Methods: Full-length elastin cDNA was generated by PCR using the human lung cDNA library, and then transfected (in adenoviral vector) into rat bone marrow stromal cells (BMSCs). Western blot and immuno-staining confirmed expression of elastin protein. Seven days after coronary artery ligation, BMSCs transfected with genes for either adeno-elastin (BMSC+Elastin) or adeno-green fluorescence protein (BMSC), or media (control group) were injected into the infarct area of adult rats (n=8/group).

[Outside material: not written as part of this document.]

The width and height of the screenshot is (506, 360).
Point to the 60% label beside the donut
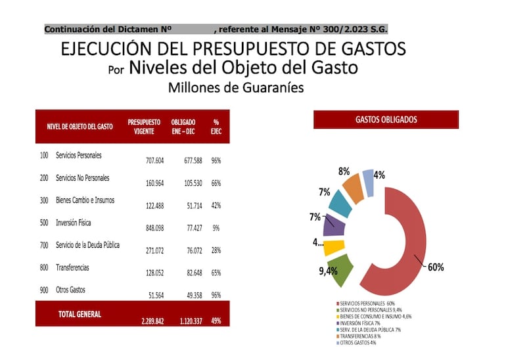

Results: Over 8 weeks following cell or media implantation, cardiac function (fractional shortening by echocardiography), ventricular volumes, and load independent indices of cardiac function (end systolic and diastolic volumes, preload recruitable stroke work and end systolic elastance by pressure-volume catheter), were all significantly better preserved in both BMSC groups (p<0.05 vs. media), with further improvements in the BMSC+Elastin group (p<0.05 vs. BMSC group). Biochemical analysis detected over-expression of recombinant elastin, and histological examination revealed that collagen fiber length and diameter were preserved in the scar tissue. Myocardial birefringence determined by polarized light (linear retardance of the tissue structure) was significantly highest in the infarct area of the BMSC+Elastin group (p<0.05 compared to BMSC and media groups). Elastin over-expression by cell-based gene therapy restored the elastic matrix structure in the scar tissue, stabilized the infarct and prevented ventricular dilatation, producing the smallest (p<0.05) scar size and surface area in the BMSC+Elastin group.
Conclusions: Over-expression of elastin in transplanted BMSCs contributed to the alignment and organization of an elastic extracellular matrix structure, which prevented cardiac dilatation and dysfunction. Elastin plays a key role in the remodeling of the extracellular matrix.